La lectura del Evangelio es una empresa arriesgada. Si las palabras del Señor no producen sacudida en la voluntad y los afectos, mala cosa, es que se las ha utilizado como entretenimiento espiritual. De por sí, toda lectura de un buen texto debería provocar la sacudida emocional que se produjo en Henry Miller cuando leyó a Dostoievski por primera vez, “fue un acontecimiento de absoluta trascendencia en mi vida, el primer acto consciente que tuvo sentido para mí. Fue mi primer vislumbre del alma del hombre, ¿o debería decir que Dostoievski fue el primer hombre que me reveló su alma?”. Si hasta ese extremo revelador llega a tener fuerza la ficción, como para quedarnos quietos y no comernos las palabras que salieron de los labios del Señor. Los textos de la Escritura son carne para digerir, trotan como becerros en la plaza, no se quedan quietas en el papel. Es la inocencia misma de Dios batiendo con sus puños de niño todas las puertas del barrio, a ver quién le abre.

Hoy dice el Señor que no es de recibo leer y no cumplir, es decir, no vale saltarse la vida. Elogia a quien ha escuchado las palabras que acababa de pronunciar y las pone en práctica. Porque las suyas no tienen la misión de ir al mármol o permanecer pintadas en la cenefa de una bóveda. Tienen la misma vocación de la carne, que no se queda quieta hasta que no anida en otra carne que le promete una vida para siempre. El encuentro esponsal habla perfectamente de lo que es la lectura de la Escritura y su puesta en marcha.
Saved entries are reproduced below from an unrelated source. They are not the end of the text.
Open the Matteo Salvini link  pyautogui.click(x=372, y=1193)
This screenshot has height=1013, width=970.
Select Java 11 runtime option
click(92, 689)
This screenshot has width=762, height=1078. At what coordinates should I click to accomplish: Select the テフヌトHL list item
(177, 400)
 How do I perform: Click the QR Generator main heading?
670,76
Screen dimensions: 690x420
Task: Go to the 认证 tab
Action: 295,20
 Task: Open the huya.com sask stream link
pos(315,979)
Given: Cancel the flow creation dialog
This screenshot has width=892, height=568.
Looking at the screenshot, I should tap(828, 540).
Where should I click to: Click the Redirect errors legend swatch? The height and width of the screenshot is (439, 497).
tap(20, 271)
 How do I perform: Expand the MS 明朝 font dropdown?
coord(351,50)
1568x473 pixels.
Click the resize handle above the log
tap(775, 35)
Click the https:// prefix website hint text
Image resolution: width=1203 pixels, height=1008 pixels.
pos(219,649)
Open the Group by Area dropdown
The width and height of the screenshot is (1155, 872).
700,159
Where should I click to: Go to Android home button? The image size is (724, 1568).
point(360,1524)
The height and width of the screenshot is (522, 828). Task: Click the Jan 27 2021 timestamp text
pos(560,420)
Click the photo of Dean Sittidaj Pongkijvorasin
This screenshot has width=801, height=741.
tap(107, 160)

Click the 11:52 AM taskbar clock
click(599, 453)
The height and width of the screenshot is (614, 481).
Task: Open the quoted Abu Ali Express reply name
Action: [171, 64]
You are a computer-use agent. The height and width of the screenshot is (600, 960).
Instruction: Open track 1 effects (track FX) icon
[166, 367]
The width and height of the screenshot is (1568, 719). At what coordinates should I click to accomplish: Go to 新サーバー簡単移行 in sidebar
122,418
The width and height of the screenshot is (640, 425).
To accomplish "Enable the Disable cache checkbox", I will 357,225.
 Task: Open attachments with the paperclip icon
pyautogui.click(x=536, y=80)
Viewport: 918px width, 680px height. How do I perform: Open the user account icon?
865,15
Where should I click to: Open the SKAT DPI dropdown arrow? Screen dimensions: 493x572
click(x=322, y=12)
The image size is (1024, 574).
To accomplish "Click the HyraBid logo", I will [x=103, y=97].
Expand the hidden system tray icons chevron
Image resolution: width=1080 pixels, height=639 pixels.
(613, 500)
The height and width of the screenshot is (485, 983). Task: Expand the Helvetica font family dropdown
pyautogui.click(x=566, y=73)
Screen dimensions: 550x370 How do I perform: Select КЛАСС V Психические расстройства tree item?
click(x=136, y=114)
Cuando se acaba de hacer la proclamación del Evangelio en la celebración de la eucaristía, y oímos al sacerdote decir “Palabra del Señor”, respondemos” “gloria a ti Señor Jesús”. Pero la glorificación se hace con la vida, no con las palabras, qué fácil sería responder y sentarse. El esposo glorifica a su mujer cuando la escucha con meticulosidad y experimenta con ella la complicidad de una vida compartida. Hoy no podemos oír con «corazón extraviado» al sacerdote, porque todo cuanto está escrito en ese Leccionario rojo nos pone en marcha hacia la Navidad.

Te dejo una frase feliz de Kafka que le viene al pelo a esa provocación perpetua que es la Palabra de Dios, “necesitamos libros que surtan sobre nosotros el efecto de una desgracia muy dolorosa, como la muerte de alguien al que queríamos más que a nosotros, como un destierro en bosques alejados de todo ser humano. Un libro ha de ser un hacha para clavarla en el mar congelado que hay dentro de nosotros”.